─── Text shown

# openssh, MaxAuthTries does not disconnect anymore [solved]

## tomm73

Hello,

I have been using sshd with key and passphrase for a long time. I always had MaxAuthTries set to "1", so I got

disconnected after the second failure. I did not change anything beside the normal gentoo updates. 

Now "out of nowhere" I have unlimited tries for the passphrase if correct user name is given.

It is possible to see what username exists, this is not acceptable. I have no idea where to look at    :Sad: 

Example:

----------------------------------------------------

login as: user-that-exists

Authenticating with public key "imported-openssh-key"

Passphrase for key "imported-openssh-key":

Wrong passphrase

Passphrase for key "imported-openssh-key":

Wrong passphrase

Passphrase for key "imported-openssh-key":

Wrong passphrase

Passphrase for key "imported-openssh-key":

Wrong passphrase

Passphrase for key "imported-openssh-key":

Wrong passphrase

... (unlimited)

----------------------------------------------------

login as: user-that-NOT-exists

Server send disconnect-message:

"Too many authentication failures for user-that-NOT-exists"

──────

Your instructions:
Answer these questions from the openssh thread:
1. What value did the poster always have MaxAuthTries set to?
2. Besides the normal gentoo updates, what did the poster change?
3. What disconnect message does the server send when the login name is user-that-NOT-exists?
Answer only from the thread above.

─── Provided information

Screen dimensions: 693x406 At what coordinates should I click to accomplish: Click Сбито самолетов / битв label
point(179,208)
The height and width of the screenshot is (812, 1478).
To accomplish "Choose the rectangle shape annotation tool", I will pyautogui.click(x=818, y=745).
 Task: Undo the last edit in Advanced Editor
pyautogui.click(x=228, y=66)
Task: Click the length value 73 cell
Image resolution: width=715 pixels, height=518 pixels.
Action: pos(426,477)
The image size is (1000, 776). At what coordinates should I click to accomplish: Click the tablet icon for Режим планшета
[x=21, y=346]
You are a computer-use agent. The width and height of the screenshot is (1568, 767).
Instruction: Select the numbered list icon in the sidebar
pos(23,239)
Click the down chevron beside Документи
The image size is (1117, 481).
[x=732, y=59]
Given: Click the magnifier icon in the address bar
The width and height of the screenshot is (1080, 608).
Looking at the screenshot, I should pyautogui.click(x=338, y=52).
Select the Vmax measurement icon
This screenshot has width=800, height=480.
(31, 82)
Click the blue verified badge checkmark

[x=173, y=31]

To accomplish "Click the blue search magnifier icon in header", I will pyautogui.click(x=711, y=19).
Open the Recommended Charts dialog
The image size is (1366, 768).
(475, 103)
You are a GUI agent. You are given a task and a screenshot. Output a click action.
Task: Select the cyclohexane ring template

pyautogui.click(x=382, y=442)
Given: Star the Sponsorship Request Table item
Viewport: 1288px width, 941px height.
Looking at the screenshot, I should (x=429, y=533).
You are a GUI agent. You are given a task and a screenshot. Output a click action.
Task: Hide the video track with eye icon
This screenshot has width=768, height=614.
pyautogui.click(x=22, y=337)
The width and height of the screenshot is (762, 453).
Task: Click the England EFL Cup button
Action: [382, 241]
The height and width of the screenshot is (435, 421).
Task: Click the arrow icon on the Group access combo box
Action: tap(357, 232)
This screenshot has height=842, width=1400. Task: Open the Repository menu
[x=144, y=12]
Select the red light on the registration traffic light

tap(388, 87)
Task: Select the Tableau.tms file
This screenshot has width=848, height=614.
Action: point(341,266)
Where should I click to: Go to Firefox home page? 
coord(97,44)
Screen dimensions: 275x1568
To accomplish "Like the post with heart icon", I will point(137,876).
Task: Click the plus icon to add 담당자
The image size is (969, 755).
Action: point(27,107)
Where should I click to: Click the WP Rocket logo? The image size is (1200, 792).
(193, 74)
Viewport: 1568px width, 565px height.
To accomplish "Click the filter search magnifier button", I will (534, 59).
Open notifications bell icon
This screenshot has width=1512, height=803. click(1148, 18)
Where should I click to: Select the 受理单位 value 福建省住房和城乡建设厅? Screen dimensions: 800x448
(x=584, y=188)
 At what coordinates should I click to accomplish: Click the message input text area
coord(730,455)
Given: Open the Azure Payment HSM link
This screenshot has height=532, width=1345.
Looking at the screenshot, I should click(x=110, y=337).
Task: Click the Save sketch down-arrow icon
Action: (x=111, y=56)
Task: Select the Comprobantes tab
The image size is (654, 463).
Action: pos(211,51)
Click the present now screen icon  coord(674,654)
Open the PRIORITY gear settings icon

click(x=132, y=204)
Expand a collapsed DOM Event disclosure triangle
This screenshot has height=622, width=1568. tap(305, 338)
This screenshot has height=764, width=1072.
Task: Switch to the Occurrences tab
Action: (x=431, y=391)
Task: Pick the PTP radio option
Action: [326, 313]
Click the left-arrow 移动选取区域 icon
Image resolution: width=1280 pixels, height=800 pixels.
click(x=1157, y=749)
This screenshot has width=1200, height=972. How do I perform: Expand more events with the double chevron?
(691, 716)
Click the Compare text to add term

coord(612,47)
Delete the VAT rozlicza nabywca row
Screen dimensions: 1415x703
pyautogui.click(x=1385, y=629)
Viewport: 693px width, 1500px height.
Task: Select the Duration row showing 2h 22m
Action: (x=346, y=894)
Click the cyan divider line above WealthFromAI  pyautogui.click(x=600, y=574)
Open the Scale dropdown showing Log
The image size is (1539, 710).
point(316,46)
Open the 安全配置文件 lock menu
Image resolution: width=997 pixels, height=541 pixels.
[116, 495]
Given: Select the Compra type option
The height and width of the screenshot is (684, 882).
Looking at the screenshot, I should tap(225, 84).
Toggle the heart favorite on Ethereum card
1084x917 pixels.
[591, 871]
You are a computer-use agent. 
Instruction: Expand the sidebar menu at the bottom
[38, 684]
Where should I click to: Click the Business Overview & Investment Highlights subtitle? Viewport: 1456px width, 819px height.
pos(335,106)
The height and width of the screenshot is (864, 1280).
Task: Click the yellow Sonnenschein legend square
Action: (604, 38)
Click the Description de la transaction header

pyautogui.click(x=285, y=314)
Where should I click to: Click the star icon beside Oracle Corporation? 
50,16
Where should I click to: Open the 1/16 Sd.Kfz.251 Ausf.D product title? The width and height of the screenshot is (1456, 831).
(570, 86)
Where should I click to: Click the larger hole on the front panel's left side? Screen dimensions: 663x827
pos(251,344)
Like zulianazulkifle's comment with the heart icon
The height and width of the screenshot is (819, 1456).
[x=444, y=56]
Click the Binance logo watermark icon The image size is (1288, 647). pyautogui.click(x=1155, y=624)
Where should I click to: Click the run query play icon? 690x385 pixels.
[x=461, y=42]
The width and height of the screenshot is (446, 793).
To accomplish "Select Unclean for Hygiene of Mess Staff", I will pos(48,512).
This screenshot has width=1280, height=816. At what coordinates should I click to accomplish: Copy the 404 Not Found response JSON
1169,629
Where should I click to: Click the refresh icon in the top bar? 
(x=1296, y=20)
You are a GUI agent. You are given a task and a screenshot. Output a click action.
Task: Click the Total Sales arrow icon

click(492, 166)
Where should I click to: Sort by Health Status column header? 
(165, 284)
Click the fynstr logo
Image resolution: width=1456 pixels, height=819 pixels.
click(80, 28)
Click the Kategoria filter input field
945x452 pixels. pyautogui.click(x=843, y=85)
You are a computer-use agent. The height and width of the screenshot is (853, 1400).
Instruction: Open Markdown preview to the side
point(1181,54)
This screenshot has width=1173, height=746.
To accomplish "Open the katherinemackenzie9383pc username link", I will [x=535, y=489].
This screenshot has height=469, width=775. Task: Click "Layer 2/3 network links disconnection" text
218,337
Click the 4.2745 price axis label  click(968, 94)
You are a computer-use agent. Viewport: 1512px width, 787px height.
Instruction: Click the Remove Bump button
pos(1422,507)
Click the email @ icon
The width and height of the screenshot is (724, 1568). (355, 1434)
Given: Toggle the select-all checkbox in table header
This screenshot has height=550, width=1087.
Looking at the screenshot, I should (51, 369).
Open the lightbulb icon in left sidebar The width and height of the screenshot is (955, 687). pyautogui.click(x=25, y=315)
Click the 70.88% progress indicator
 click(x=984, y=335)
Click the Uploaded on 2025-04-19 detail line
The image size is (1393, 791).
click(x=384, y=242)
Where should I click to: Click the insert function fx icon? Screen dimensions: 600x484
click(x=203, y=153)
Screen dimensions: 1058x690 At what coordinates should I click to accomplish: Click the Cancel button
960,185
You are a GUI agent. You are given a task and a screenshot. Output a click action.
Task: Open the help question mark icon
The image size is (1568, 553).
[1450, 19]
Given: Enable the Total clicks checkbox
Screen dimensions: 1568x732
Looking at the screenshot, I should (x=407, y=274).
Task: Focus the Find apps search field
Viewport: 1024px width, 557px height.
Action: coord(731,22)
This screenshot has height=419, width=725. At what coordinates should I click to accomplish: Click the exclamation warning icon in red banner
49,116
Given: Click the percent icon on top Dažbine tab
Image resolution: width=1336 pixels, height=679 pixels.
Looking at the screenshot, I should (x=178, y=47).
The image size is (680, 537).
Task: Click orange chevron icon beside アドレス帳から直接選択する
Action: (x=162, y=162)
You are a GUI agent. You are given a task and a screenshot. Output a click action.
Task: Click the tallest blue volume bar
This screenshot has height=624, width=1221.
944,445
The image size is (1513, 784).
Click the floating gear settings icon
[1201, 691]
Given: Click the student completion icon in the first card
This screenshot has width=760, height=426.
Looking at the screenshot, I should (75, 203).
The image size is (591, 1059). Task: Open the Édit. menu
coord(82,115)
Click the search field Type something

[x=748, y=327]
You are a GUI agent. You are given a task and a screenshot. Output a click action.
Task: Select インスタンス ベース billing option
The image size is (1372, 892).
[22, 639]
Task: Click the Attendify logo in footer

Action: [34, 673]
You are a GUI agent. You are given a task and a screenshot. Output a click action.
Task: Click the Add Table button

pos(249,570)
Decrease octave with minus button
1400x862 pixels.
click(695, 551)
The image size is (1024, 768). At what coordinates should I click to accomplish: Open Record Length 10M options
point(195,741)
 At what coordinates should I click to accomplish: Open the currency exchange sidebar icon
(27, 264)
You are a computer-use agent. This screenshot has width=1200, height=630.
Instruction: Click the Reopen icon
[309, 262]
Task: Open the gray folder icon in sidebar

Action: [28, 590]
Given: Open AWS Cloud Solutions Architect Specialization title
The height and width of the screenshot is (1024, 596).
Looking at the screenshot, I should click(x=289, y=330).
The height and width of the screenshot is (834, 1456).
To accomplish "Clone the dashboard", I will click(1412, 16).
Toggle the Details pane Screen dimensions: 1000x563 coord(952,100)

──────

Solution for this problem:
1. "1"
2. Nothing.
3. "Too many authentication failures for user-that-NOT-exists"